REQUIRED WORK:
(a) Using the passage on exponential growth and decay, decide whether each statement agrees with it: (i) the value found for k, ln 2 over 3, is a negative number; (ii) after 9 hours the population is multiplied by 8; (iii) the radioactive substance goes from 200 grams to 50 grams after two hours. Answer yes or no for each and quote the words that decide it.
(b) In the passage on exponential growth and decay, how many grams of the radioactive substance are there at the start?
(c) Write the next part of the passage on exponential growth and decay, picking up right after its final sentence.

TEXT PROVIDED:
┄┄┄┄┄┄┄┄┄┄

Well, here’s how to solve this problem. You have to carefully use all the given information. First of all, it’s said to exhibit exponential growth, this population. That means, by definition, that y of t is of the form y0 e to the k t. t here is in hours. Now you’re also given that y of 3, that’s the population after 3 hours, is twice the initial population. So that tells you that 2 y0 is equal to y0 e to the 3 k. You’ll notice that the y0 will cancel on both sides of this equation, and you’ll be able to solve for k, which we do. We find k is ln 2 over 3, a positive number.

Once we know the value of k, then we know that the population after 9 hours is equal to y0 times e to the 9 k. We put in the k that we found, we do a little simplification using the laws of logarithm that we’re familiar with, and we find 8 y0. In other words, after 9 hours, the population is multiplied by 8. And that’s the answer to the question that’s been posed. Let’s look now at an example in which things decrease rather than increase– decay. We have a radioactive substance. And these substances, in fact, behave as exponential decay. We observe for this particular substance that the 200 grams we had initially reduces to 50 grams after one hour.

┄┄┄┄┄┄┄┄┄┄

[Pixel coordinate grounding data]
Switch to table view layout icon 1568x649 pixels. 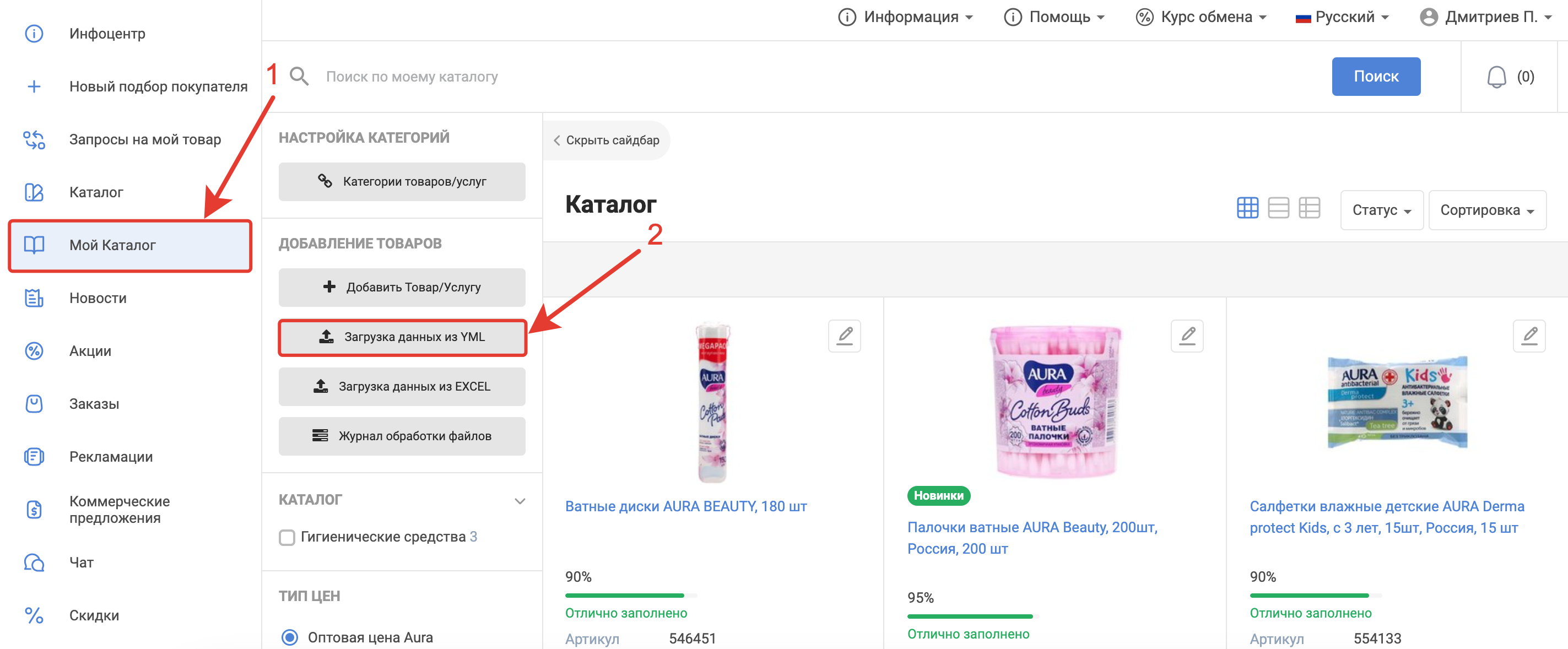1309,208
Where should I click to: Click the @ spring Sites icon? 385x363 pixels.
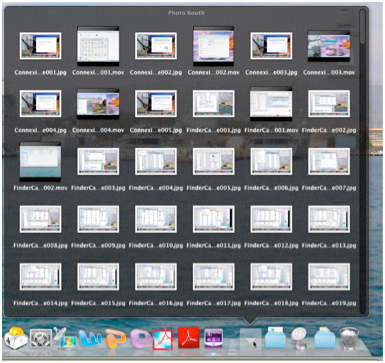(299, 338)
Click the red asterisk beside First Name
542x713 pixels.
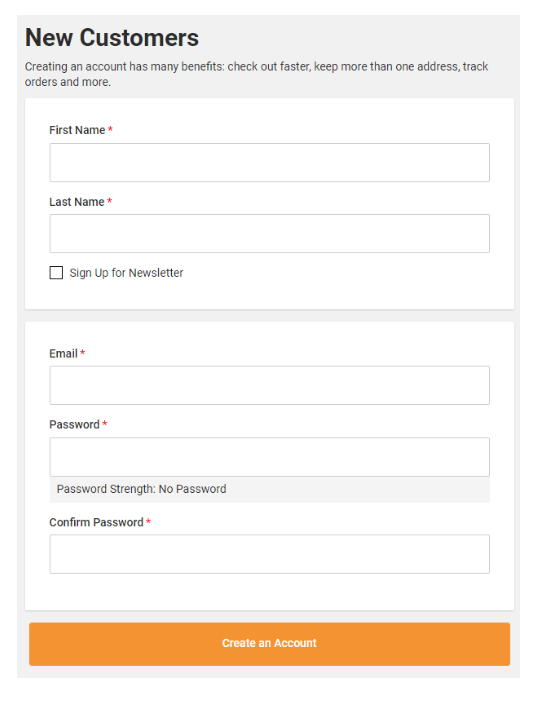click(x=110, y=129)
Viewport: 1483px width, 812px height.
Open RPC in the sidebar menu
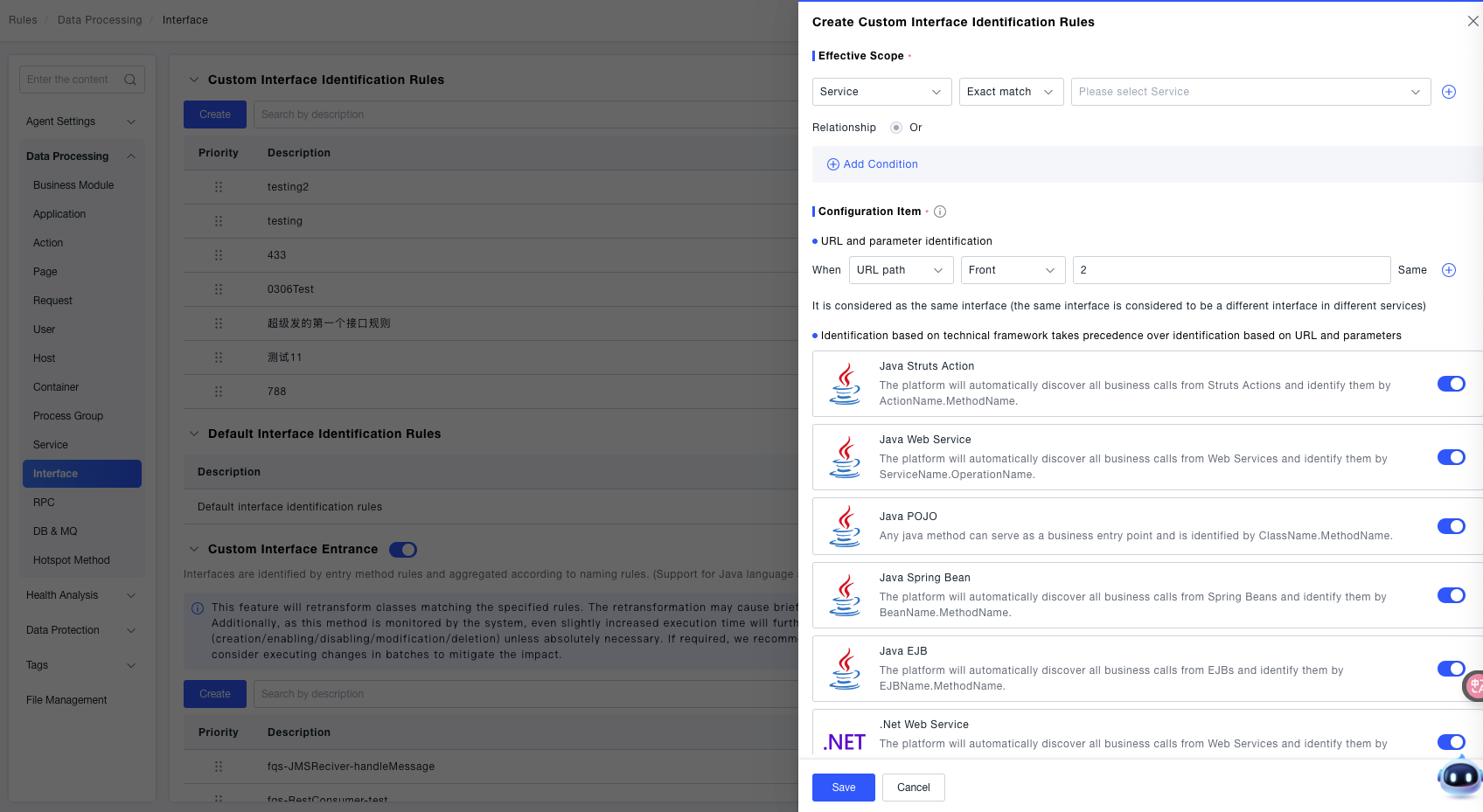(x=44, y=503)
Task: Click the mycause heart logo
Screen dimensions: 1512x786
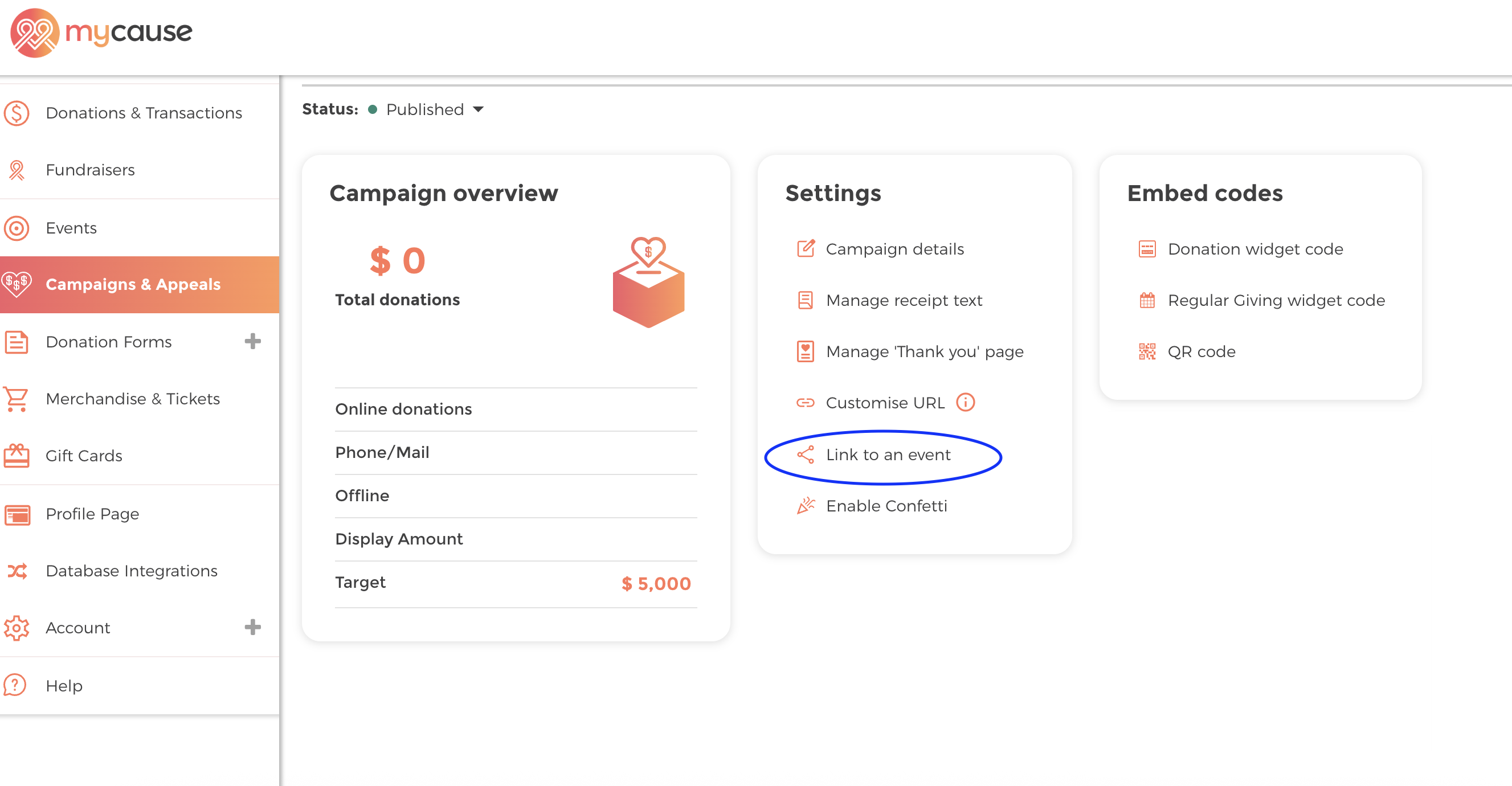Action: point(35,33)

┄┄┄┄┄┄┄┄┄┄

YOUR RESPONSES:
(a)
(i) No: "We find k is ln 2 over 3, a positive number."
(ii) Yes: "In other words, after 9 hours, the population is multiplied by 8."
(iii) No: "the 200 grams we had initially reduces to 50 grams after one hour."

(b) 200 grams.

(c)
The question is, how much of the substance will be left after 3 hours? We have to carefully use all the information in these short sentences. Here’s how it works. First of all, we know that y of t is of the form y0 e to the k t. We’re also told that 200 grams reduces to 50 grams in one hour. That means that the 200 grams we had initially, the value of y0, when multiplied by e to the k times 1, will give you 50. We find e to the k equals a quarter.

We easily solve that simple equation, as we solved earlier ones, to find that k is minus ln 4– a negative number, because here, it’s a matter of decay rather than growth. Once we know the value of k, we can plug it in to find y of 3. After a little simplification, we find 50 over 16 grams. Now let me ask you a question. For the same radioactive substance, at which point will there be none left at all? When will the substance be completely gone? The answer is never, because a function like exponential of k t, although it goes down to 0, it decays towards 0 asymptotically, it never attains 0. So a radioactive substance is never completely gone. It’s eternal.

It doesn’t have a finite life. And yet oddly enough, it has a half life. Now that sounds like a paradox. Let me explain. A well-known definition in physics is the half life of an exponentially decreasing quantity– that means the time required for the quantity to become half of what it was initially. That turns out not to depend on the actual quantity. It’s an intrinsic constant linked to the substance itself. Let’s look at the definition more carefully. You have a y of t, quantity y depending on t, that is decaying exponentially. That means, if you look at the graph of y, it’s going to be the graph of an exponential function with a negative exponent.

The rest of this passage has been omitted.